The question “why?” has an inherent accusatory edge. When confronted with “Why did that happen? or “Why did you do that?” people tend to become defensive and try to avoid being blamed for something that may not be their fault. The answer they want to give is “I dunno!” But they won’t say that for fear of appearing ineffectual.

The intent in asking “why?” is to look backward and locate a root cause that can be acted upon quickly. Problem is that root causes are elusive and complex – simple answers are hard to find.

And, as long as someone is focusing on defending themselves from blame, they aren’t fully available to brainstorm and move forward.

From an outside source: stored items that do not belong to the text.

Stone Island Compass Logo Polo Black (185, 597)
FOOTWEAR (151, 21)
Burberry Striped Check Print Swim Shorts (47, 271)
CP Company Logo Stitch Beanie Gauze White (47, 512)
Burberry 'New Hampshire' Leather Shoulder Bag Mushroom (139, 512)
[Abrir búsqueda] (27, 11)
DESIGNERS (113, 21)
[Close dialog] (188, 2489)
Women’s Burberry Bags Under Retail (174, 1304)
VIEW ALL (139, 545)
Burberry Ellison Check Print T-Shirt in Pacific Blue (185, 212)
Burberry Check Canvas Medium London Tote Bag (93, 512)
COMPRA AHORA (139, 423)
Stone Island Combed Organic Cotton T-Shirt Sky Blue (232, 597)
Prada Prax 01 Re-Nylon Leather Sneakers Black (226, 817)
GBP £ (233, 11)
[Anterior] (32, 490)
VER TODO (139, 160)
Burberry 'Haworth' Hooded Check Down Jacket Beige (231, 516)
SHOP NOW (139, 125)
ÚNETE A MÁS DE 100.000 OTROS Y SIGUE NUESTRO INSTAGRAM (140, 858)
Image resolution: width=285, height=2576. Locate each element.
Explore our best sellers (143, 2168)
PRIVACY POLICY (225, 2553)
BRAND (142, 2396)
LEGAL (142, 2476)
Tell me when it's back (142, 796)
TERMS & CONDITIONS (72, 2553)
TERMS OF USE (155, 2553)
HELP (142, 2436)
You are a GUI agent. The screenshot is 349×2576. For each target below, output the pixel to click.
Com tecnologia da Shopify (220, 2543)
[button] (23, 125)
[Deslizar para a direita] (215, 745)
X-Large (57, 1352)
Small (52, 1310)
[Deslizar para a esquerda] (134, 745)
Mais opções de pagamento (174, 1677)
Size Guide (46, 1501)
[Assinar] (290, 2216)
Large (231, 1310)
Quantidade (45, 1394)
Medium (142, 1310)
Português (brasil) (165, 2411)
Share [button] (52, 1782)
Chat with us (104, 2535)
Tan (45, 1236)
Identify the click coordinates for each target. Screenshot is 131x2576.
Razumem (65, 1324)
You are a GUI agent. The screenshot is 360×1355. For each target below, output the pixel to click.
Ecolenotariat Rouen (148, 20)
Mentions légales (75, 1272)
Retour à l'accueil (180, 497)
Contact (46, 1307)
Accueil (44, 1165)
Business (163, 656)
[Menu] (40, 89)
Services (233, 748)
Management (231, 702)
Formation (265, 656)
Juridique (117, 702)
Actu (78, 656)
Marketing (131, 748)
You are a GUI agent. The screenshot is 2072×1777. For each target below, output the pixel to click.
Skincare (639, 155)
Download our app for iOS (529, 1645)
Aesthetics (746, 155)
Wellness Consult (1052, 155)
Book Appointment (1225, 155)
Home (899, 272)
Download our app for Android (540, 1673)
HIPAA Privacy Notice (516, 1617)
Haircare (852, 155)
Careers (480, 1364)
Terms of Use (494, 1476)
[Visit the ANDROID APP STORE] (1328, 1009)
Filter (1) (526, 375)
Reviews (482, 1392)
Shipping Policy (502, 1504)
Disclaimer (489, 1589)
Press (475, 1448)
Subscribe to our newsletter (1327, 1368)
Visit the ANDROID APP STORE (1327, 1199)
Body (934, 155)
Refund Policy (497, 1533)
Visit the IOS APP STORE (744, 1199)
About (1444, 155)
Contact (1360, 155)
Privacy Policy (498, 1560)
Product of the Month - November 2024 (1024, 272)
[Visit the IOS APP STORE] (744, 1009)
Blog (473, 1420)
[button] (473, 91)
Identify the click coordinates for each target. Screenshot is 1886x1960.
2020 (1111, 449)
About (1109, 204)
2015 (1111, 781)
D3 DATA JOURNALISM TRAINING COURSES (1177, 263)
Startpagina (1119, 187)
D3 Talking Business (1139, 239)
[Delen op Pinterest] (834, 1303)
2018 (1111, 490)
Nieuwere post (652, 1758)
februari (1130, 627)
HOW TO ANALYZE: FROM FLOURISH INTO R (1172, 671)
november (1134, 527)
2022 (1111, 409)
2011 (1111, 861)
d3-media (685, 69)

Instead, ask What, Where, Who, When and How questions.
These questions are inherently neutral and not accusative. They encourage engagement in constructive dialogue. And they are aimed at finding a fix for the problem to move forward more effectively.

  • What happened?
  • Where did it happen?
  • What led up to this?
  • Who is impacted?
  • How are they impacted?
  • What have you tried to solve this?
  • What options do you/we have?
  • What approach do you recommend?
  • How can we prevent this from happening again?
  • When can this be fixed?
  • What resources (physical/training/personnel) do you need to make it right?
  • What approvals do you need to get it done?

Asking these questions will stimulate a dialogue that is likely to result in a solid plan of action and uncover some of those root issues as well.

Having suggested all this, please understand, I am not saying you should never ask “why.” It is a perfectly good and useful question when used selectively. Just think about whether it is the best question to ask in the situation you are facing.

Action Step:

  • The next time you reflexively want to ask “why?” - pause and think. Are there other questions that you could ask that will produce the result you want?

What questions would you add to the list? – share them below

Charles St.John

PS: If you are a US citizen at home or abroad, remember to vote!

  • Ken Loughridge says:

    How did you/they feel?
    Ken (Christchurch, NZ)

    • Charles St.John says:

      Hi Ken,
      You are right, asking about feelings (yours and theirs) is an important question to ask as well. As good problem solvers (head focus) we sometimes forget to check in on the emotional factors (gut stuff) that may contribute to things not going right.
      Excellent addition to the list.